- Job
Show every line of the data below that contains the string "screenshot".

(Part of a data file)
________________
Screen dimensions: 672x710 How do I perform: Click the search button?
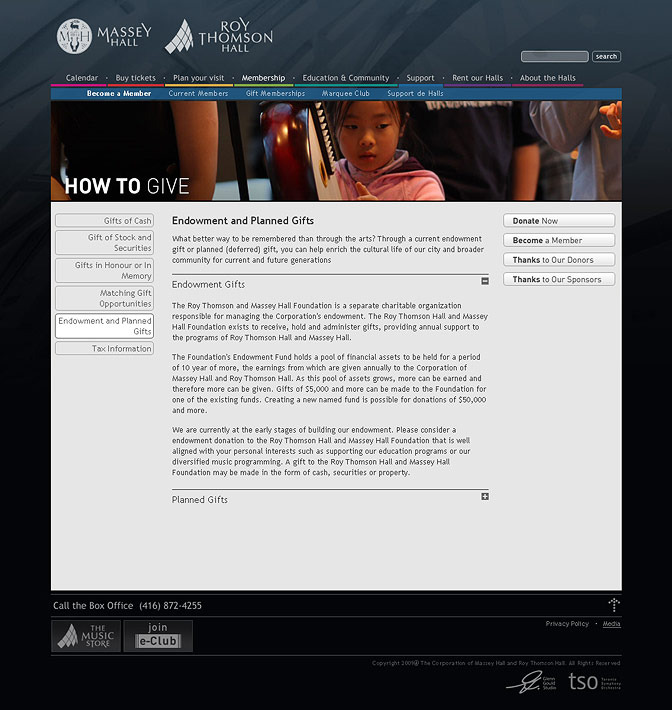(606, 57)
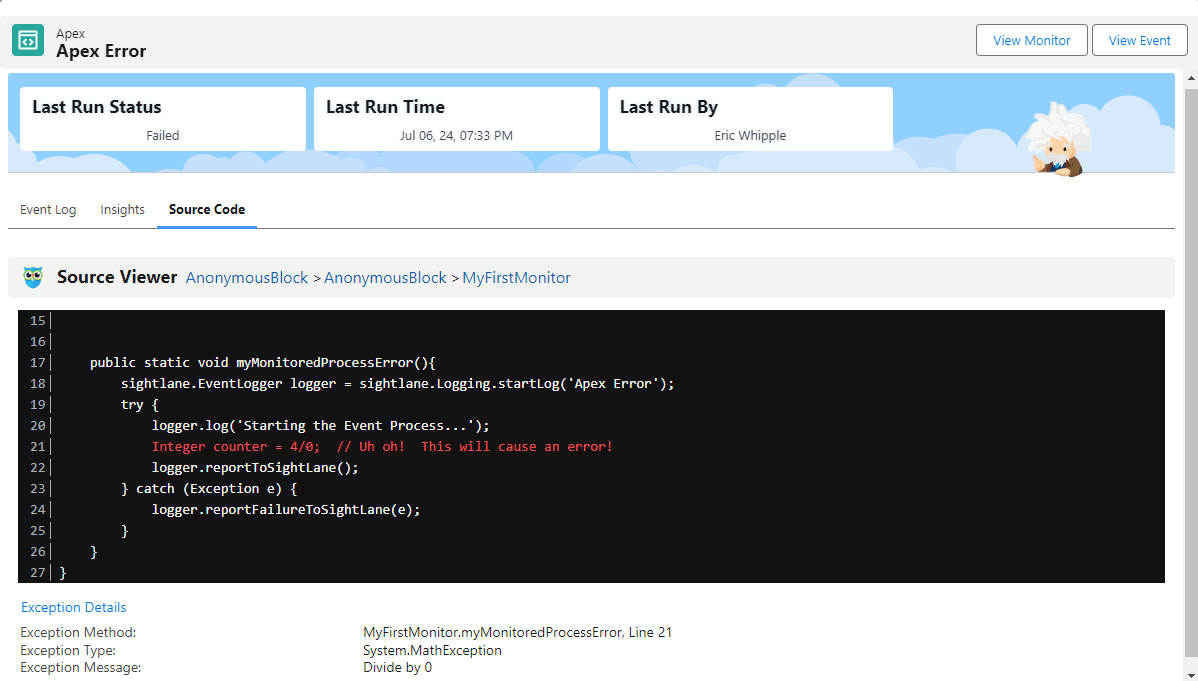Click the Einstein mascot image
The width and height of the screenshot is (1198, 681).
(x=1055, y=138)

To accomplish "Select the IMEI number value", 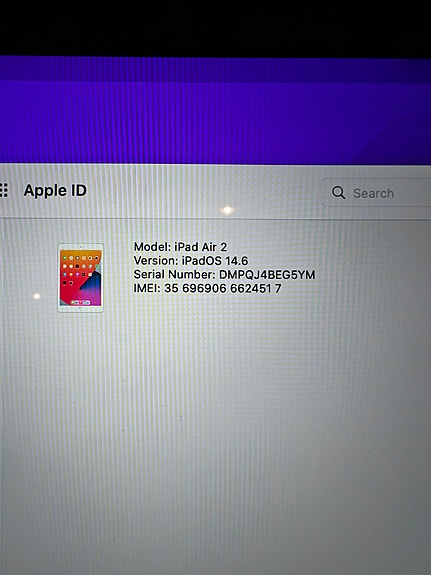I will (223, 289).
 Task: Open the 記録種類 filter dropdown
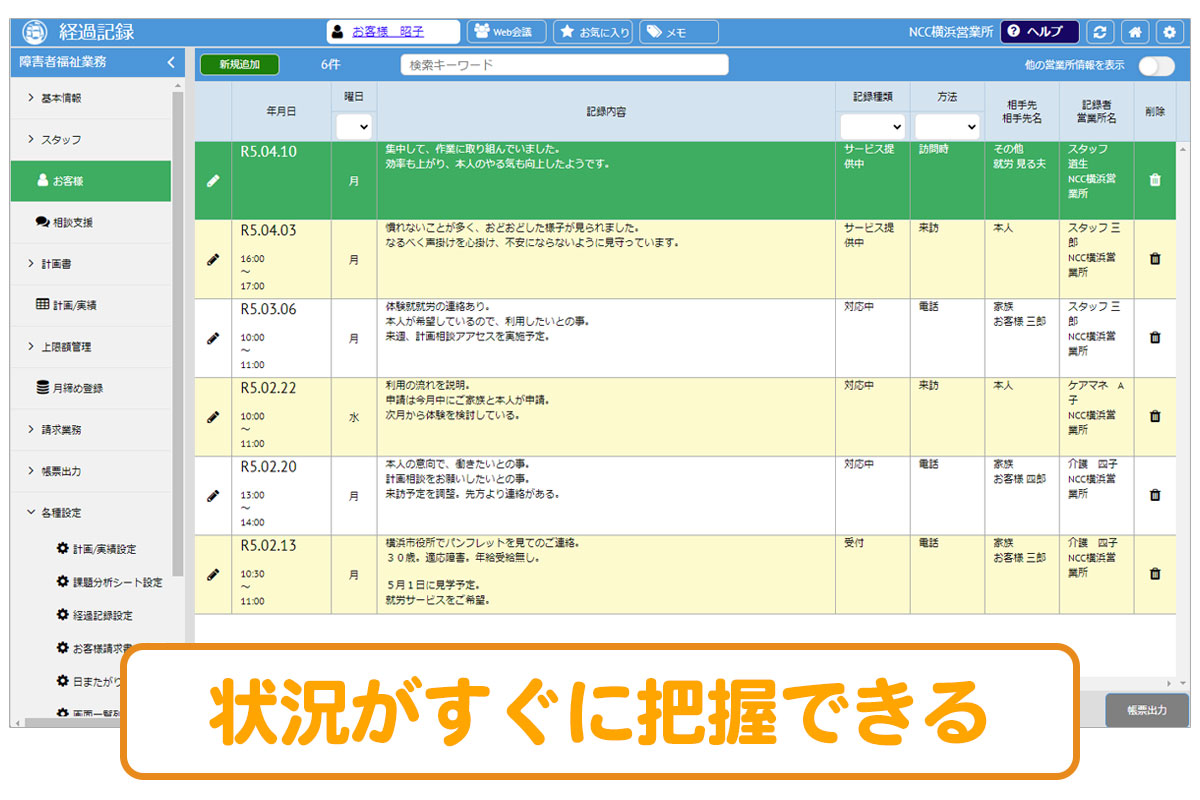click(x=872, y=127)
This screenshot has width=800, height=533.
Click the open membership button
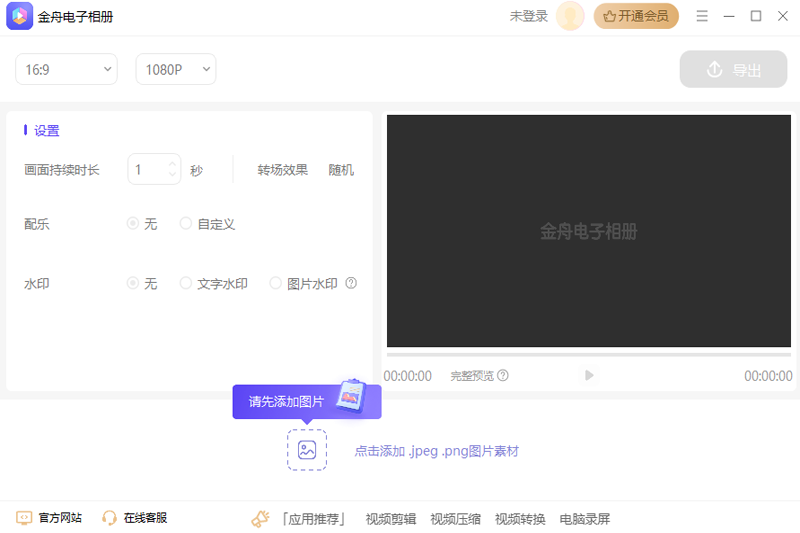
________________
- Result of the task
The width and height of the screenshot is (1198, 681).
This screenshot has width=800, height=533.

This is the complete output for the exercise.